Submitted by Himanshu Bhatt, on August 09, 2018
Here we are discussing one of the most useful data structure, Array.
Arrays in JavaScript
Arrays are the homogeneous collection of data types. But in JS, Arrays simply are the collection of different data types, may or may not be the same.
Example of Arrays in JavaScript
let week = ['Monday','Tuesday','Wednesday','Thursday','Friday','Saturdday','Sunday'];
console.log(week[0]); //line 1
console.log(week[6]); //line 2
console.log('Size of array',week.length); //line 3
week.pop(); //line 4
week.pop();
console.log(week); //line 5
week.push('Saturday');
// week.push(1) //Line 6
console.log('After Line 6\n',week);
week.unshift('Sunday'); //Line 7
console.log('After Line 7\n',week);
week.splice(3,1,"IncludeHelp"); //line 8
console.log('After line 8\n',week);
In the above code snippet, we created an array of name week, we created with 7 elements. In line 1 and 2 we used console.log to print the element of our array week.
We can access to a particular element of an array by using [ ] proceeded by name of the array and inside the square brackets we write the index of the element. Like arrayName[Index]
The interesting thing is indexing of the array starts with 0, not 1, that means the index of Monday in our week array will be 0, not 1 and then the last element will become 6. Thus line 1 & 2 we will get a first and last element of the array respectively.
Now move to line 3, week.length as the name suggests it return the length of the array, in our case, it’s 7. We can use it as arrayName.length and it will be an integer value.
The pop function will delete the last element from the array every time being called, the syntax for it is arrayName.pop(). Therefore, in line 5, we got 5 elements after 2 successive pops.

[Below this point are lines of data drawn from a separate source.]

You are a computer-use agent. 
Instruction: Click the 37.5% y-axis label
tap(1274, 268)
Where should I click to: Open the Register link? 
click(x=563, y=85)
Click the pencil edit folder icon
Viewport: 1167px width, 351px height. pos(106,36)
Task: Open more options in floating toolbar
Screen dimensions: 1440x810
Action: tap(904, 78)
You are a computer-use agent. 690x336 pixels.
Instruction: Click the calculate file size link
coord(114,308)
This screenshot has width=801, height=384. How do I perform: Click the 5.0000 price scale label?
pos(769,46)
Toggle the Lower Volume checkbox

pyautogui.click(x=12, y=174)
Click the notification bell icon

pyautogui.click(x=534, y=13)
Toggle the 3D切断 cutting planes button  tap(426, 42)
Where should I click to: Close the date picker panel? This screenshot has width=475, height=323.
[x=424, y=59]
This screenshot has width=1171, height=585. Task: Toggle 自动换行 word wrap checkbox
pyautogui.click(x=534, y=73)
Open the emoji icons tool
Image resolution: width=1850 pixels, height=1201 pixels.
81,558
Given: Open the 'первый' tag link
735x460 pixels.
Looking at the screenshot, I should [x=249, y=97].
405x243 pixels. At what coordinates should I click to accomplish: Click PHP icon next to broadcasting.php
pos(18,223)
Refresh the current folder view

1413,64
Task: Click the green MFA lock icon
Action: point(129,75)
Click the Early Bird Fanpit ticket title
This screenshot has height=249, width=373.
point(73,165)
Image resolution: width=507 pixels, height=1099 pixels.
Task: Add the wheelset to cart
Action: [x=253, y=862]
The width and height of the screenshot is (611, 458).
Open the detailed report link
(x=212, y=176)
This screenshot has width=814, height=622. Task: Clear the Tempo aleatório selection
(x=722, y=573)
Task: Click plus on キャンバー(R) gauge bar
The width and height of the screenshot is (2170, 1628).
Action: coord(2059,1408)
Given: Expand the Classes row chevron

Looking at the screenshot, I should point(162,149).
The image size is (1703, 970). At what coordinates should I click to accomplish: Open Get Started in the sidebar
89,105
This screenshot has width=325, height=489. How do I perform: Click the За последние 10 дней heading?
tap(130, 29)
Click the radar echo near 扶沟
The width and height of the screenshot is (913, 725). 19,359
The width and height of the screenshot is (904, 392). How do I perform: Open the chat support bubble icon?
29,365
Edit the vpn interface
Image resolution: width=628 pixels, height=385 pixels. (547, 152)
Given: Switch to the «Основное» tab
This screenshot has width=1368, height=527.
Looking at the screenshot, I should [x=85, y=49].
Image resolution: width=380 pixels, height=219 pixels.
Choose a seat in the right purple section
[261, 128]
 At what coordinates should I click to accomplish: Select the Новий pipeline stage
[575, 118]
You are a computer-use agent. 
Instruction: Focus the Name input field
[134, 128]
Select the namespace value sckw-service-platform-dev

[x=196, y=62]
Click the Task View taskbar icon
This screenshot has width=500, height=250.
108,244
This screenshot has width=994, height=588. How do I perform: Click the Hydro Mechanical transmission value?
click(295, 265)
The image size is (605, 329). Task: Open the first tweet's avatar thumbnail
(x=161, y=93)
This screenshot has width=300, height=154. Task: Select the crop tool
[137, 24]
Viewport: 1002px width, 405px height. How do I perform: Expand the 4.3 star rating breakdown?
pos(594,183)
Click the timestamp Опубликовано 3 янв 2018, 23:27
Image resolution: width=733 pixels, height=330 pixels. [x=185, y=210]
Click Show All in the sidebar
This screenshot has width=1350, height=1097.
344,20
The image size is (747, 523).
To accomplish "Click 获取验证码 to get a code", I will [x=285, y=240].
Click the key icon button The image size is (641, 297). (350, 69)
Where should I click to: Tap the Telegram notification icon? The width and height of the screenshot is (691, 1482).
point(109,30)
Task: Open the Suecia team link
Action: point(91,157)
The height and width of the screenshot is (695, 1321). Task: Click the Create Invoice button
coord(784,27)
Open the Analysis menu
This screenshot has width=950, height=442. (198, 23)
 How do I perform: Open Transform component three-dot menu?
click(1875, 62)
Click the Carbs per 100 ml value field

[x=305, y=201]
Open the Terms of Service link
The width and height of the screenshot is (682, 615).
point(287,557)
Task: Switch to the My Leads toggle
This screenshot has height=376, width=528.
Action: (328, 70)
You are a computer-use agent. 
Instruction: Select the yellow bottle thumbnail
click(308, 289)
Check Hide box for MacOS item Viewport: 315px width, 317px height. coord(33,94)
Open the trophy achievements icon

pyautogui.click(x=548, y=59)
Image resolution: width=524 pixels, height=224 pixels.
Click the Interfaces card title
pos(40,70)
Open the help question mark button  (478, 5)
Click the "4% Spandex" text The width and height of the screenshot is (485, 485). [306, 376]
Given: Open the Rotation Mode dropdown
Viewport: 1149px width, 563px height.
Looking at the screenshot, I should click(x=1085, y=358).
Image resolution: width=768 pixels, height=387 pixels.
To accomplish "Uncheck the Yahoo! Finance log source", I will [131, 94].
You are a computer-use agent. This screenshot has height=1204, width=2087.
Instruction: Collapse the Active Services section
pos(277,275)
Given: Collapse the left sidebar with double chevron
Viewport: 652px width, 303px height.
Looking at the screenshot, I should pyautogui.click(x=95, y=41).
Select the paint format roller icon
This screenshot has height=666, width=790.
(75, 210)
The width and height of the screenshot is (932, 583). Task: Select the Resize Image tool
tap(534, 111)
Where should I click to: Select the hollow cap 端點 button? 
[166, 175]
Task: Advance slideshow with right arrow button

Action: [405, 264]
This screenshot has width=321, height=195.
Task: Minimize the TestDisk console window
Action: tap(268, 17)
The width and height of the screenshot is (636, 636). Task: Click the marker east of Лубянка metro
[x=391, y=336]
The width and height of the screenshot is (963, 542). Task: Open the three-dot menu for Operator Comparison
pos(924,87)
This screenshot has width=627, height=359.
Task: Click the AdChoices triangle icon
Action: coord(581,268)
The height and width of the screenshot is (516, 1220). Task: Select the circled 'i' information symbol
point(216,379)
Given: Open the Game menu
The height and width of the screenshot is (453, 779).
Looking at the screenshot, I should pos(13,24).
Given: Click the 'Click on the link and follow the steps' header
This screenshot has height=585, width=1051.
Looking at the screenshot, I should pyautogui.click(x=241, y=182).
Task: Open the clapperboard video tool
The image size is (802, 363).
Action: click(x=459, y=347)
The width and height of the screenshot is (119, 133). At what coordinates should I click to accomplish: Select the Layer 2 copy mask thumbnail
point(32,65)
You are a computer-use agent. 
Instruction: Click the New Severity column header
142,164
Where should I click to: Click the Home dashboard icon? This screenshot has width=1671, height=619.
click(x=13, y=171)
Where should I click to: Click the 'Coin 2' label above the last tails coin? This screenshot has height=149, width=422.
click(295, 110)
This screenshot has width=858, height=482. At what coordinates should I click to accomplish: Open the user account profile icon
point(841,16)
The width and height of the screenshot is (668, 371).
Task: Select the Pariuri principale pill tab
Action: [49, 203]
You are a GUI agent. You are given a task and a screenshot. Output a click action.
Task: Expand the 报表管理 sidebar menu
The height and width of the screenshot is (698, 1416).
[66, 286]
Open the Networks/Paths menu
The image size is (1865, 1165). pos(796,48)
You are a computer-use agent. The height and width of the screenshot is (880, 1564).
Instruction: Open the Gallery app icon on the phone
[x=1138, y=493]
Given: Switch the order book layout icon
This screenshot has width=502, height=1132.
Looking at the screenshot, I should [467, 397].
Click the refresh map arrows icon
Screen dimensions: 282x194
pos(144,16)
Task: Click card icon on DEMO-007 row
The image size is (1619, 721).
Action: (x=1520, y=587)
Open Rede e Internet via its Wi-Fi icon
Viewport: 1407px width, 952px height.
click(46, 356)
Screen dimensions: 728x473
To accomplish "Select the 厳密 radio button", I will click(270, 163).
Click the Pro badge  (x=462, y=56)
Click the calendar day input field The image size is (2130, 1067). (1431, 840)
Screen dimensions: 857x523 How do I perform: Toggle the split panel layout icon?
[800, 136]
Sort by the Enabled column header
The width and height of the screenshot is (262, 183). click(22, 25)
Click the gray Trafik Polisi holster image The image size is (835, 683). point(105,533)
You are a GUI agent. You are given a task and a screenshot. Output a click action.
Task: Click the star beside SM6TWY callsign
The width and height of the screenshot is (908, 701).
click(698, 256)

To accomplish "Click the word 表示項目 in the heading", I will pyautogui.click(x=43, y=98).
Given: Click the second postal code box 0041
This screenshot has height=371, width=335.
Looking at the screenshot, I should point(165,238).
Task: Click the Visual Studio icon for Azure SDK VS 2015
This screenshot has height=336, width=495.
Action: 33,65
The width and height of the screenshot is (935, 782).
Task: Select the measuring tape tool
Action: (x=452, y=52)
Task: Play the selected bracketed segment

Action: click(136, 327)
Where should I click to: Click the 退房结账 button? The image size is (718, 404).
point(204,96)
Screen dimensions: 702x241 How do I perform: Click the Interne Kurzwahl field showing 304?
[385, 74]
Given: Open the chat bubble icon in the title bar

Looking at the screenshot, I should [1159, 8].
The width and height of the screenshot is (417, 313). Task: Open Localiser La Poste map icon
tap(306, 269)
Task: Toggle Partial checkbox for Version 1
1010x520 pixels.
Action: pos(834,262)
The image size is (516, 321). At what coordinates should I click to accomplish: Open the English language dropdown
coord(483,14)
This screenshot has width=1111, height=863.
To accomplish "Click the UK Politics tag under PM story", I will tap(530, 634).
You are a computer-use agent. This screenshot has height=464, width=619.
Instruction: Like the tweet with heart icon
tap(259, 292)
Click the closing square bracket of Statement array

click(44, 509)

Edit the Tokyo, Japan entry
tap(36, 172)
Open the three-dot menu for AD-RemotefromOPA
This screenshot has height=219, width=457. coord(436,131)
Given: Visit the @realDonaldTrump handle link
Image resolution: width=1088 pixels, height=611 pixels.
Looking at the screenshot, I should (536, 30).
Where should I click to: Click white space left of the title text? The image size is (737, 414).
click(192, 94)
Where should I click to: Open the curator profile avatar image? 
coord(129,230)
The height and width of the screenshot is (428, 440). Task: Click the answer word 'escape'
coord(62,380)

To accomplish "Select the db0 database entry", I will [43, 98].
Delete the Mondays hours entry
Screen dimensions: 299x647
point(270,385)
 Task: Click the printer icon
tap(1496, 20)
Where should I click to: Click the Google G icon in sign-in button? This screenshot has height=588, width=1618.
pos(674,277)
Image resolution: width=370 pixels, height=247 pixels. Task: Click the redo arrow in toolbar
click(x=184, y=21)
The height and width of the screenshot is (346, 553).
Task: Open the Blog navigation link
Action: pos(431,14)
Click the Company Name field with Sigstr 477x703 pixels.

Similarly, shift function will delete an element from the beginning and its syntax is arrayName.shift().
The push function is used to add an element at the end of the array, and its syntax is arrayName.push(element), where the element is data type independent it could be integer floating value or a string. Try uncommenting line 6 and observe what happens. But if we wanted to add an element at the beginning we shall use unshift function which is having a syntax similar to pop as arrayName.unshift(element) like we used in line 7.
Now, move to splice function which basically, removes an element or series of elements from a position and optionally can add/insert an element at that position. Let’s see its syntax, arrayName.splice(startIndex, count,[optional] string), here the start index is the index from where the first element will delete and the count tells the number of elements to delete, if it’s one then only the element at startIndex will be delete and say count is two then the startIndex and element next to it will be deleted. If no third argument passed so they will be deleted but it contains some element they will insert at that index.splice can be used to add an element at a particular index with the following way:
arrayName.splice(Index,0, element) this will add the element at the mentioned index without deleting the prior elements, their position will be increment by one.